UPDATE: I didn’t see the second part of the question at first. For sending emails in the app we’re building, the basic info regarding the email to be sent is saved into DB, then every X amount of time, we check the DB for new records and send emails accordingly. Doing it this way allows us to do some grouping of emails. For example if say a contract has been created for company XYZ, then the services A and B were added to that contract. Then later in the afternoon, B was removed and C was added. Then it went from a “proposal” contract to a “request for quotation”. The guy who needs to approve it and decided to receive updates only once a day does not want to receive notifications about each of those steps. So having a DB where you’ll store maybe the contract’s id will allow you to group these, where on the opposite a message queue usually won’t.

UPDATE 2: Just read an article this morning that tells how it works in the case of Twitter for example. When you connect to your twitter timeline, the timeline is not built everytime you connect by querying the tweets from people you were following and sorting them by time of tweet as this would not be efficient for response time. Instead what they do is everytime someone posts a tweet, they will write this tweet to the timelines of all the followers. Timelines are kept in cache and this way they are always pre-built and available without much computing (less efficient on the storage side, more efficient on the computing needs side).

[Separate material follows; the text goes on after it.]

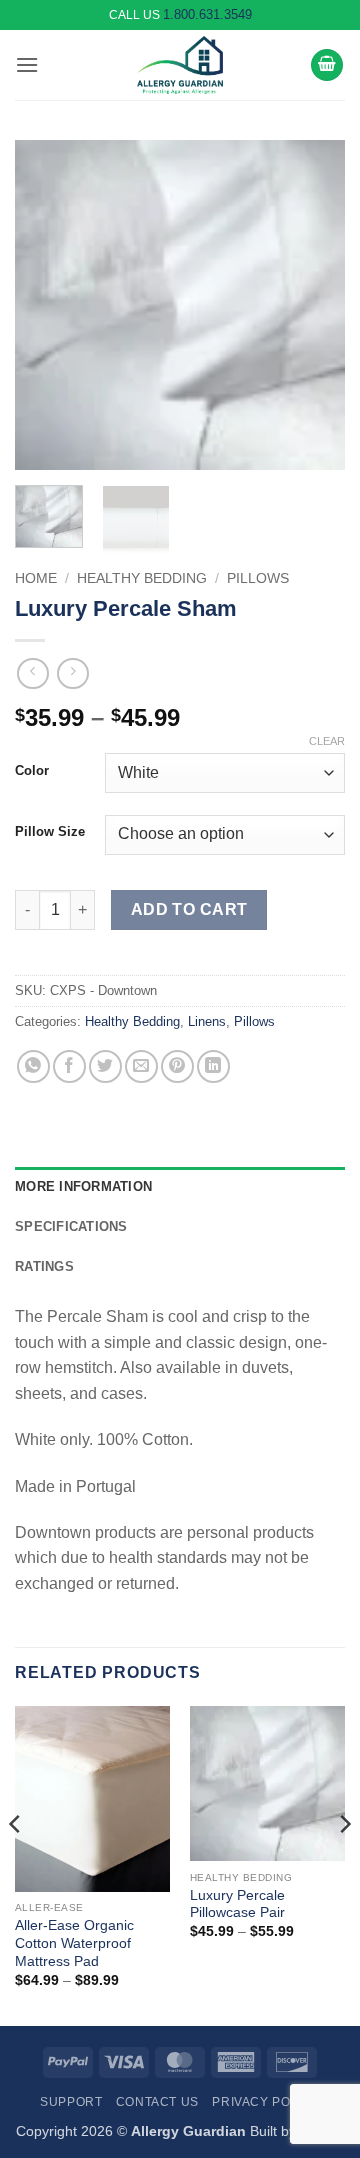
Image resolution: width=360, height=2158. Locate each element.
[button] (27, 64)
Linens (207, 1021)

Now if you consider a user with about 1 million followers, that person does not want to wait until twitter has finished saving his tweet 1 million times. Therefore a message queue is used. Like a big pipe sending to different servers that “this tweet just happened, need to update the appropriate timelines now”. The process could take half a millisecond or a minute, there would be no difference for the person who sent the tweet. The only person this could make a difference to are the 1 million followers because some of them will have the new tweet pushed to their timelines before others.